Sunday, July 7, 2019

Machine Learning Tip: Set Boundaries for the Problems

We cannot take a giant pile of unorganized data, shove it into a machine, and expect useful results
Jonathan Bartlett 
July 1, 2019
To succeed in machine learning, we must do a decent amount of prep work. Just adding data, data, data can lead to false signals and invalid correlations. We can end up missing the signal in all the noise.
In “Why Machine Learning Works,” computer scientist George Montañez walks the reader through the prerequisites for successful machine learning. He notes that, at its core, machine learning is a form of search algorithm. You are searching for a model that matches your dataset.
The problem is that a search algorithm can only perform so many searches. While computers may be incomprehensibly fast, they are not infinitely fast. In fact, the size of many search spaces is so vast that they could not be searched in the entire history of the universe. Therefore, in order to make machine learning work, steps must be taken to limit the machine’s search space in order to get results.
The first part of this process is data selection. Humans intrinsically understand causation and, therefore know which pieces of data likely have some correlation. Therefore, when we select data for computers to analyze, we are drastically reducing the size of the problem for computers.
For instance, while you might ask the computer to analyze the relationship between weather patterns and crop performance, you wouldn’t ask it to analyze the relationship between football team performance and crop performance, or TV lineups and crop performance.
That might seem like a trivially obvious point. What may not be obvious is the impact of basic data selection on the ability of models to find patterns in the data.
Additionally, the way that the data is represented is important. If you were representing text to a computer, you can choose from a number of ways. It can be an image of letters on paper, a word processing document, a string of letters, or a string of words. Or it can be preprocessed to give specific meanings to groups of words. Depending on what you are looking for, different representations make more sense. This choice of representation is another way that humans reduce the search space to enable machine learning.

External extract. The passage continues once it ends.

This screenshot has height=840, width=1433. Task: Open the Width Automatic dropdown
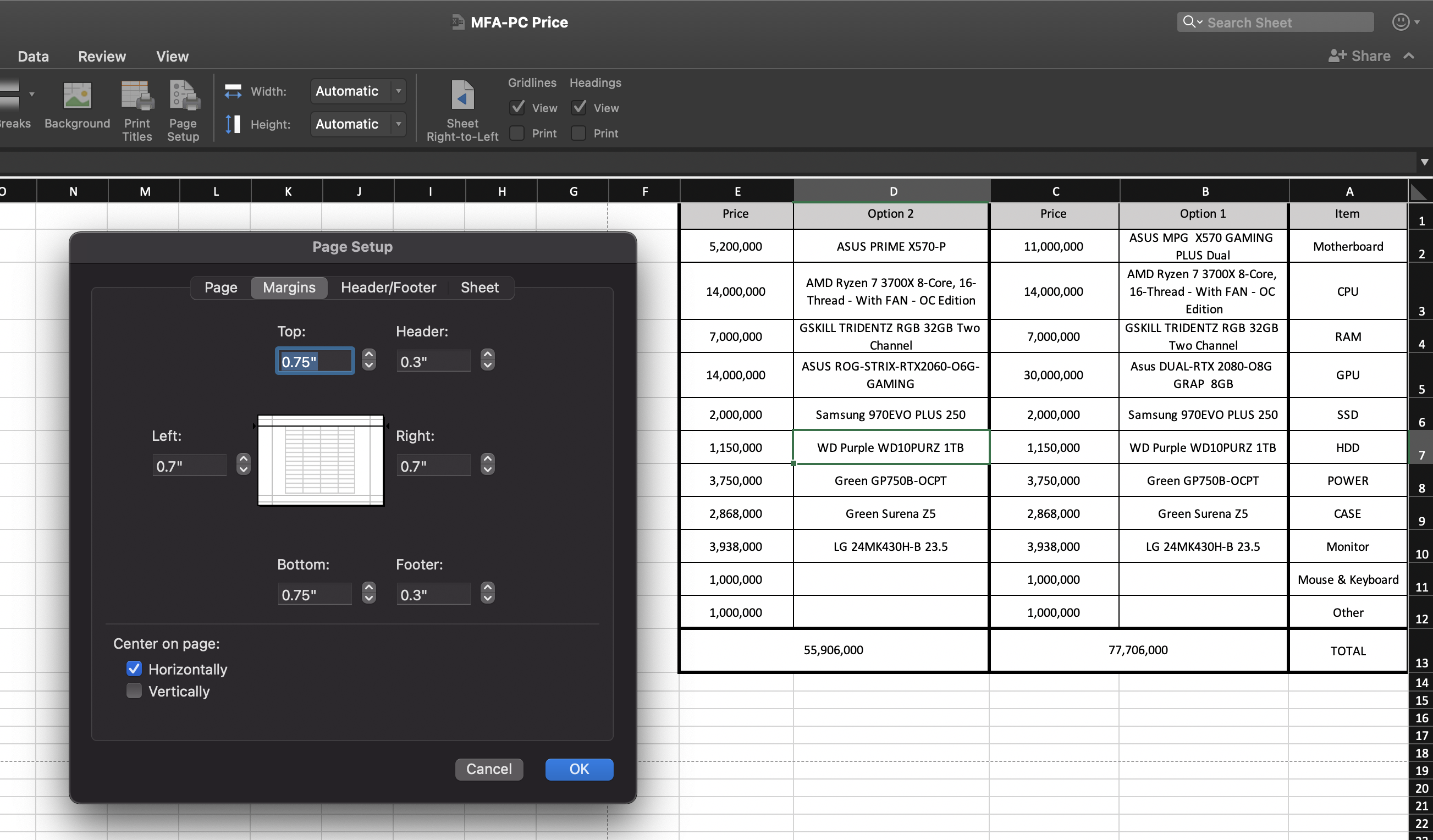pyautogui.click(x=398, y=91)
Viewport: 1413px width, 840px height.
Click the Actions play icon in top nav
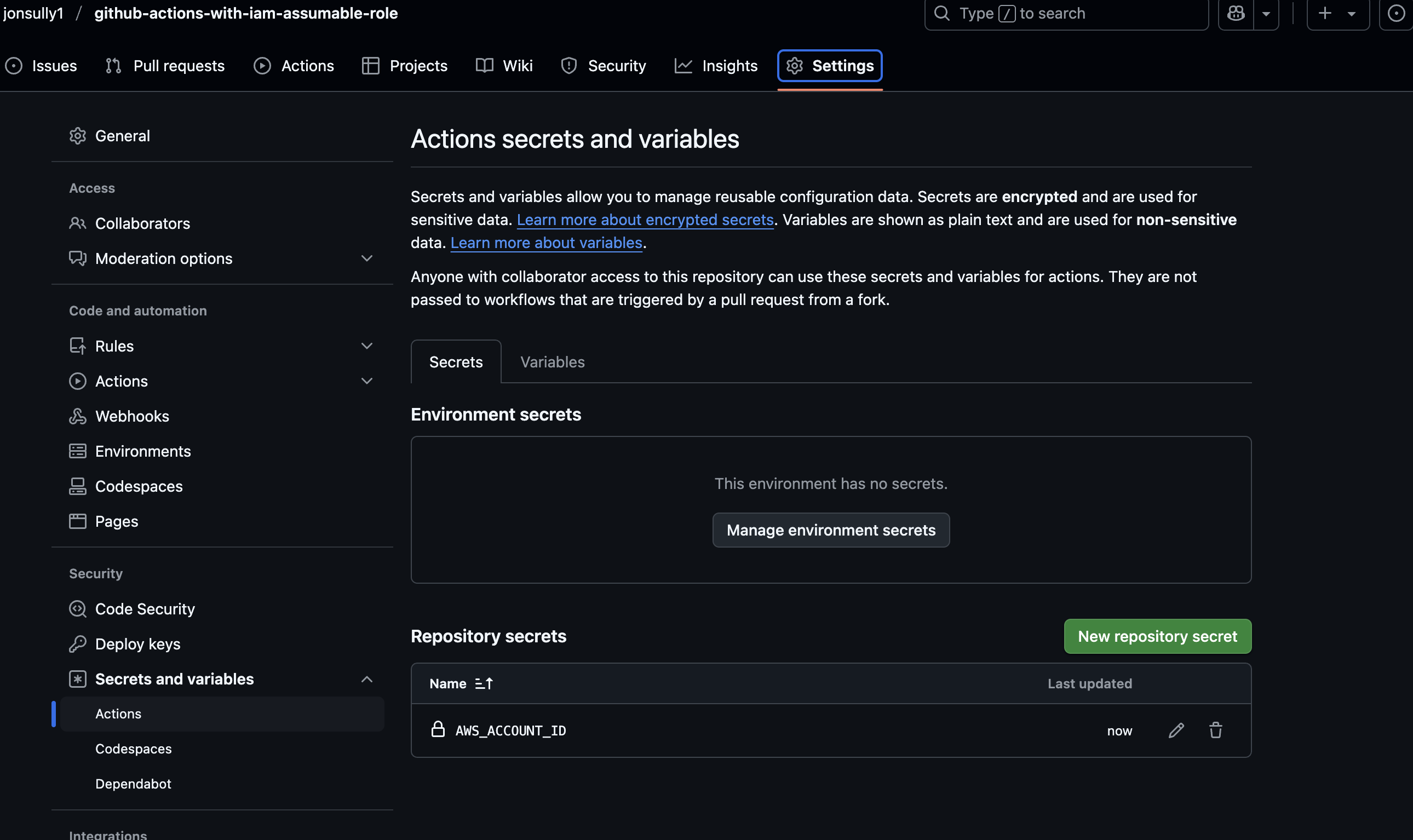point(262,66)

Once the datasets are selected and their format for the computer is established, the machine learning algorithm must be selected. This choice, again, depends on how the user expects the data to relate to each other. Will the user choose a neural network? A decision tree? A bayesian network? Something more specialized? Again, this choice of model significantly reduces the total amount of search that a machine learning algorithm must perform.

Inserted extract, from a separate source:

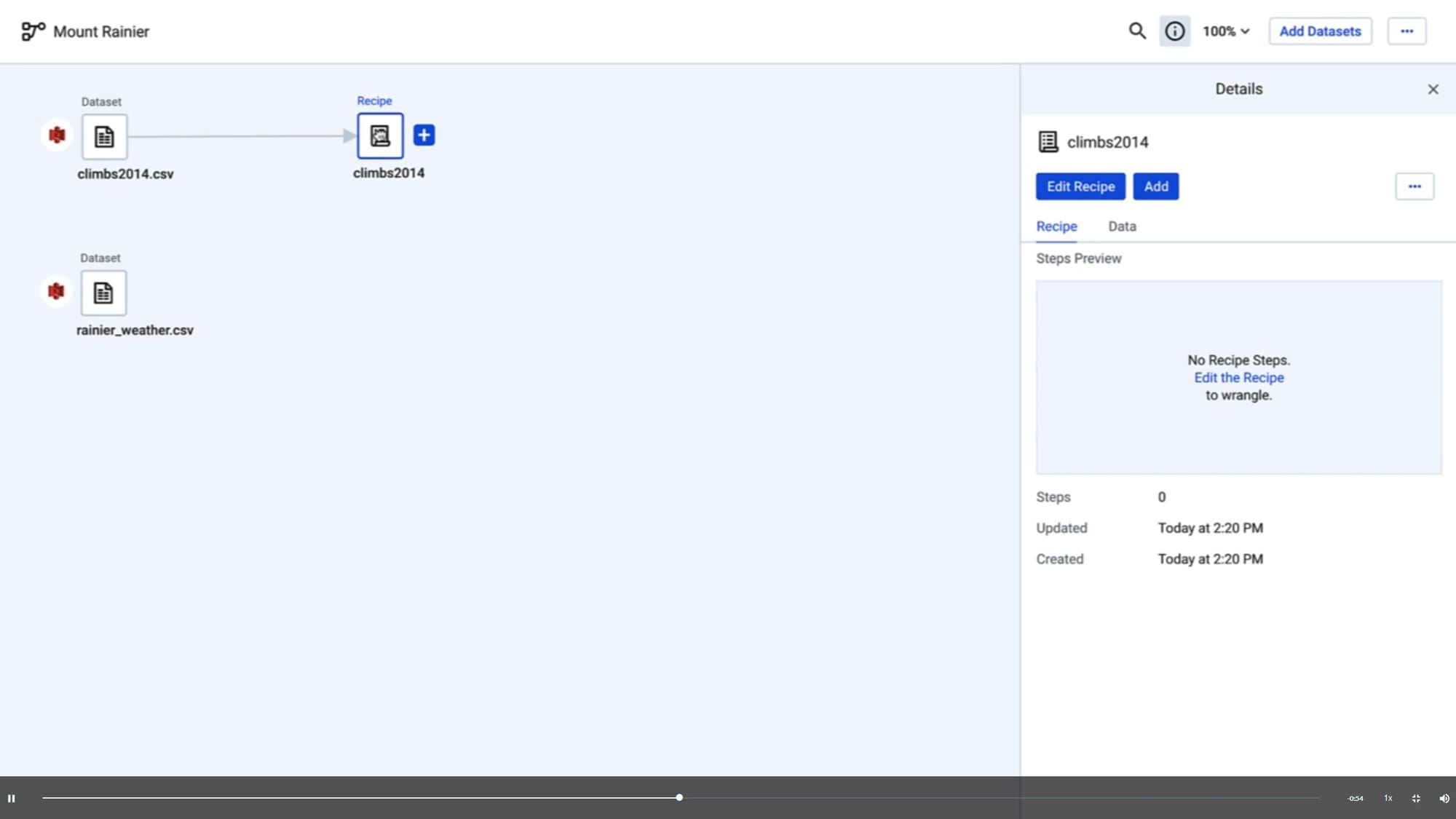
Task: Close the Details panel
Action: tap(1433, 89)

All of these operations can be grouped under one category—parameterization. We are “parameterizing” the machine learning problem. We take an abstract problem and establish parameters by which the search will be done. Each parameterization step reduces the amount of search that the machine learning algorithm must perform. Successful parameterization happens when the user’s choice of parameters matches the reality of the situation, making the algorithm faster.
In the end, the success of machine learning projects depends on the ability of users to properly parameterize their data so that a machine can search out patterns on it efficiently. Otherwise, the search space of possible events is simply too large to process.